Karl Wilhelm Ferdinand's eldest son and designated heir, Karl Georg August (1766-1806), married Frederika Luise Wilhelmine, Princess of Orange-Nassau, daughter of William V, Prince of Orange and Wilhelmina of Prussia, in 1790. He died childless shortly before his father on 20 September 1806.

His successor, Friedrich Wilhelm (1771 - June 16, 1815), who was one of the bitterest opponents of Napoleonic domination in Germany, took part in the war of 1809 at the head of a corps of partisans; fled to England after the Battle of Wagram, and returned to Braunschweig in 1813, where he raised fresh troops. He was killed at the Battle of Quatre Bras.

The remaining two sons, Georg Wilhelm Christian (1769-1811) and August (1770-1822), were declared incapacitated and excluded from the line of succession; neither of them married. The eldest daughter, Auguste Caroline Friederike (1764-1788), married King Frederick I of Württemberg.

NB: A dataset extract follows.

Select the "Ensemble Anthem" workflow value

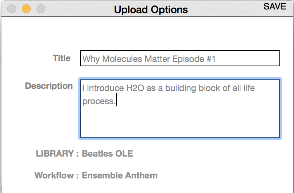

The second daughter, Caroline (1768-1821), married, with very unhappy results, her first cousin King George IV of the United Kingdom.

Notes

External links

References

  • Lord Fitzmaurice, Charles W. F., duke of Brunswick (London, 1901)
  • Memoir in Allgemeine deutsche Biographie, vol. ii. (Leipzig, 1882)
  • Arthur Chuquet, Les Guerres de la Révolution: La Première Invasion prussienne (Paris)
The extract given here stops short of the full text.